Stated exercise:
Could you give back everything from the start of the entries down to the line containing "[x=180, y=165]", swapping "Screen dimensions" for "Screen size" and leaving all else unchanged?

Stored data:
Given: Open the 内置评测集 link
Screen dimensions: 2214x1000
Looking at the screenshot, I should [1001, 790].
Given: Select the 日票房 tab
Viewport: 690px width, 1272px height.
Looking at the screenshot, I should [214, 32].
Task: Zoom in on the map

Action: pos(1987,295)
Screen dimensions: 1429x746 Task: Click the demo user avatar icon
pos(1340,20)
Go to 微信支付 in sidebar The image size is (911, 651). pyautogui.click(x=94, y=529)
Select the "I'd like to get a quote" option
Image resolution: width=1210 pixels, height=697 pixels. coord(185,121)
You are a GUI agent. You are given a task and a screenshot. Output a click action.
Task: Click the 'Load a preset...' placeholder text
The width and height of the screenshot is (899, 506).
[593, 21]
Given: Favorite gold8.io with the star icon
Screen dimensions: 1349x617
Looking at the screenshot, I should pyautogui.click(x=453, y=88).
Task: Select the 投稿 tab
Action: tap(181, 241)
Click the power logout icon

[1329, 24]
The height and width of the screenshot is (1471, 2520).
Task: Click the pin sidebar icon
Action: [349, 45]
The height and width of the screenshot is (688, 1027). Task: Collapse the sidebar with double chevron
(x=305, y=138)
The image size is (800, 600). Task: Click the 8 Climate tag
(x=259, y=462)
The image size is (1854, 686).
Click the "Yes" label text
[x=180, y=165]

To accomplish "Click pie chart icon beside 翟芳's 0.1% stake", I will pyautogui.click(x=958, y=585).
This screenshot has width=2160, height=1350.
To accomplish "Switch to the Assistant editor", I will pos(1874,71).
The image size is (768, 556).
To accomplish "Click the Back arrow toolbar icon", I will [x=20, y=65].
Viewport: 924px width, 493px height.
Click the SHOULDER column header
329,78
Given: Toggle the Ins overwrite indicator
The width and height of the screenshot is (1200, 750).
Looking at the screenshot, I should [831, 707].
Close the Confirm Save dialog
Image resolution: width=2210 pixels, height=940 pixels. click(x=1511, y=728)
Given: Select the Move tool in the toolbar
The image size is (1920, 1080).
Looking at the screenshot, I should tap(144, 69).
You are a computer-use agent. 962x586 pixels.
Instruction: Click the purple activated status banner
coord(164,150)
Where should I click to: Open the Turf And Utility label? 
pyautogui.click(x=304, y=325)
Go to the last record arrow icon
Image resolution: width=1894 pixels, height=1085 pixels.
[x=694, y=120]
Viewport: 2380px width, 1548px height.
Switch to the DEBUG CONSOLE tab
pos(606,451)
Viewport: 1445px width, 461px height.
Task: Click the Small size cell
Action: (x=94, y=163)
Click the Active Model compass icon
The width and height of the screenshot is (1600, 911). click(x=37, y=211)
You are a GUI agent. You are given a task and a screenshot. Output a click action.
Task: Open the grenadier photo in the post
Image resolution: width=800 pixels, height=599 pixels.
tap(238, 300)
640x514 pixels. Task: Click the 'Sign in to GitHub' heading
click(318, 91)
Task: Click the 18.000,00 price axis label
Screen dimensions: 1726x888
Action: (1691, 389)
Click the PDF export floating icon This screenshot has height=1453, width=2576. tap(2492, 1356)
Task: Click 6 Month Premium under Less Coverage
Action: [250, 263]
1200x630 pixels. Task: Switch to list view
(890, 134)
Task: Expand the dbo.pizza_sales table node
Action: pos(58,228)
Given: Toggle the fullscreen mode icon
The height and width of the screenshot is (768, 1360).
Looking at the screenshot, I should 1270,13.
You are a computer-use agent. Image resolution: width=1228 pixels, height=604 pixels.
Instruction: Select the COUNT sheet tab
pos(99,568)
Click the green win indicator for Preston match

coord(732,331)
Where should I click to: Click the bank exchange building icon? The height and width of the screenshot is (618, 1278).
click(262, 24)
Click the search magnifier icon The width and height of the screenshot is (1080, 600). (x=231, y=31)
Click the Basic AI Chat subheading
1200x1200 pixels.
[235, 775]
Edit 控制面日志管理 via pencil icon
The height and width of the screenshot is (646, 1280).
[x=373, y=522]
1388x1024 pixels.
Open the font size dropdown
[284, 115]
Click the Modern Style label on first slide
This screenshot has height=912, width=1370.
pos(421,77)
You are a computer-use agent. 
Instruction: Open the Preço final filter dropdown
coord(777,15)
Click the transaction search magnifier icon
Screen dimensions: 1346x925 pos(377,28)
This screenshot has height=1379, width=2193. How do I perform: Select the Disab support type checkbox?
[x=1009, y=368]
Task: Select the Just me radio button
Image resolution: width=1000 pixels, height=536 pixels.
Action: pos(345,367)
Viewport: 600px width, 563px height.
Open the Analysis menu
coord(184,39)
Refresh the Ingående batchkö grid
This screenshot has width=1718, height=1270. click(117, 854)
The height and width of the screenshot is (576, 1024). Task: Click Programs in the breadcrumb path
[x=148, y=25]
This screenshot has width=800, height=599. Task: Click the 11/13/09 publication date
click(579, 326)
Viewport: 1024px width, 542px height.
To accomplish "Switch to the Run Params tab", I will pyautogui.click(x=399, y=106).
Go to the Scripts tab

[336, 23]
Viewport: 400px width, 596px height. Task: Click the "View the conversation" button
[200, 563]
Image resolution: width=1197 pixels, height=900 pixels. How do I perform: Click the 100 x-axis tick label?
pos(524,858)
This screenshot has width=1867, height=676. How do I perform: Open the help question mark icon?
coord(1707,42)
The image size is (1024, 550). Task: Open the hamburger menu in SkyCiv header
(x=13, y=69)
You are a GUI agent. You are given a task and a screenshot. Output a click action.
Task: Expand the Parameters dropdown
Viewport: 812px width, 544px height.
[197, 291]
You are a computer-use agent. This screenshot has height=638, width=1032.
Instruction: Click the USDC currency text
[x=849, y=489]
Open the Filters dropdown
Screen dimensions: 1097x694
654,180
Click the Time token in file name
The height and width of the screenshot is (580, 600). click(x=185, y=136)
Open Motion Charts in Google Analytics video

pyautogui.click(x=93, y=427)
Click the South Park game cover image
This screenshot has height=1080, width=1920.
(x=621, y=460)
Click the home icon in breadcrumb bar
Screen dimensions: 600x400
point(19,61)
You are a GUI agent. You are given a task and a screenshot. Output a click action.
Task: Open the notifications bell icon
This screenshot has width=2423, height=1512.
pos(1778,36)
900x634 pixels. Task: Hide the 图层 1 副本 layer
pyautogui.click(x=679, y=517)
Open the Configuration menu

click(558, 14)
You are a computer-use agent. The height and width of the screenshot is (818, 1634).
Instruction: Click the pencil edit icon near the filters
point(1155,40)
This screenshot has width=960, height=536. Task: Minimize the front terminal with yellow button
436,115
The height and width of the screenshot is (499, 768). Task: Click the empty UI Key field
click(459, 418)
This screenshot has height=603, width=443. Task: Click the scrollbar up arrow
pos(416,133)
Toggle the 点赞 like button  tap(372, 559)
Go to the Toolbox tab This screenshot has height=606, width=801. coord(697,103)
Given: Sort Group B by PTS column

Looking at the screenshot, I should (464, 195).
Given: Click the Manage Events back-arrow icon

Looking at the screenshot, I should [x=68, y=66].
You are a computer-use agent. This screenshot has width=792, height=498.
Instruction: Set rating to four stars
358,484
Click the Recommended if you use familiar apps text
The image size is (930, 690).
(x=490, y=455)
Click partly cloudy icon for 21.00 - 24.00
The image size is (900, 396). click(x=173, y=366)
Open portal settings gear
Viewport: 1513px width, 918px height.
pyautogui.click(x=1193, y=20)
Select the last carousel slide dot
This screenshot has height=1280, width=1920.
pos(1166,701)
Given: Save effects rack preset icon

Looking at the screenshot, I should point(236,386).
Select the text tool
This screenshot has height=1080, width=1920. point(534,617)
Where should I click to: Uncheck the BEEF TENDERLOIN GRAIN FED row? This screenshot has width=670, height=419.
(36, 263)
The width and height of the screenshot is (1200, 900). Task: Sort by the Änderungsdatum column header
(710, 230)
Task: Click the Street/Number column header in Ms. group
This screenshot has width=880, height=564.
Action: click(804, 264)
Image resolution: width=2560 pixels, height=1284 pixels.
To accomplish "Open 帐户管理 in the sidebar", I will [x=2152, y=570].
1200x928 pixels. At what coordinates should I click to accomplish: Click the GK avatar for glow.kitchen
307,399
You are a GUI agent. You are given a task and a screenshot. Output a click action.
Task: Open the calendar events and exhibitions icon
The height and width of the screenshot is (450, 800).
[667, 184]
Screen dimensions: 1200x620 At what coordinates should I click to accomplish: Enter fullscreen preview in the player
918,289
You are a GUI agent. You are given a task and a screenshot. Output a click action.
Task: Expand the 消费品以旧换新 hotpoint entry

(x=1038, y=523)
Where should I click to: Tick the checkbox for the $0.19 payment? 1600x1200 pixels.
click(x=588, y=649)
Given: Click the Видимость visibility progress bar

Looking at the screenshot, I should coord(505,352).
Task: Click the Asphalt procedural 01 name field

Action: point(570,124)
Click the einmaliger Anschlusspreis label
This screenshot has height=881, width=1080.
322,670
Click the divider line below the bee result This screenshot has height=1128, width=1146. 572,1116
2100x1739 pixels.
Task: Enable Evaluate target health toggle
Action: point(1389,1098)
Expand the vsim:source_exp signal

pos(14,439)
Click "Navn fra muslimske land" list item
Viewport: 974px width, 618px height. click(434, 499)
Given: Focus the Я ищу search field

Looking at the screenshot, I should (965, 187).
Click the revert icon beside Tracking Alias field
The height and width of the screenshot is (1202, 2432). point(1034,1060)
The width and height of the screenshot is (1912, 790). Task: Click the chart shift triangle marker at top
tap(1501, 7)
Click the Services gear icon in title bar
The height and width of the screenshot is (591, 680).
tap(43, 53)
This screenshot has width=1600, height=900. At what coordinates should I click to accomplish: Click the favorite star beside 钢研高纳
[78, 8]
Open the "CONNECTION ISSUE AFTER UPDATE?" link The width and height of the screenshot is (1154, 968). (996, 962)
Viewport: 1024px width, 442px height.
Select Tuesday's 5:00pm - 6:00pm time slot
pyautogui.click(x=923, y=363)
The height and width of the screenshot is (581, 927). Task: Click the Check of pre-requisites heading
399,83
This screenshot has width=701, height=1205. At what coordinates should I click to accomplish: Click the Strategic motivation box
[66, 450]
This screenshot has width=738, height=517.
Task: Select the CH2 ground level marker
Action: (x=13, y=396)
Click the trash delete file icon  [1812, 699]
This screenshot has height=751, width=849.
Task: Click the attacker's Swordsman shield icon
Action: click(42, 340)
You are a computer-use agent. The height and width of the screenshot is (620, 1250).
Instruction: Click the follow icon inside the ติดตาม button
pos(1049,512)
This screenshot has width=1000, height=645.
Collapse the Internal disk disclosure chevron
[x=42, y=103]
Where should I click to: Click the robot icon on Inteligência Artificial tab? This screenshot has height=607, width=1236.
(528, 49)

Full output:
Given: Open the 内置评测集 link
Screen size: 2214x1000
Looking at the screenshot, I should [1001, 790].
Given: Select the 日票房 tab
Viewport: 690px width, 1272px height.
Looking at the screenshot, I should [214, 32].
Task: Zoom in on the map

Action: pos(1987,295)
Screen size: 1429x746 Task: Click the demo user avatar icon
pos(1340,20)
Go to 微信支付 in sidebar The image size is (911, 651). pyautogui.click(x=94, y=529)
Select the "I'd like to get a quote" option
Image resolution: width=1210 pixels, height=697 pixels. coord(185,121)
You are a GUI agent. You are given a task and a screenshot. Output a click action.
Task: Click the 'Load a preset...' placeholder text
The width and height of the screenshot is (899, 506).
[593, 21]
Given: Favorite gold8.io with the star icon
Screen size: 1349x617
Looking at the screenshot, I should pyautogui.click(x=453, y=88).
Task: Select the 投稿 tab
Action: tap(181, 241)
Click the power logout icon

[1329, 24]
The height and width of the screenshot is (1471, 2520).
Task: Click the pin sidebar icon
Action: [349, 45]
The height and width of the screenshot is (688, 1027). Task: Collapse the sidebar with double chevron
(x=305, y=138)
The image size is (800, 600). Task: Click the 8 Climate tag
(x=259, y=462)
The image size is (1854, 686).
Click the "Yes" label text
[x=180, y=165]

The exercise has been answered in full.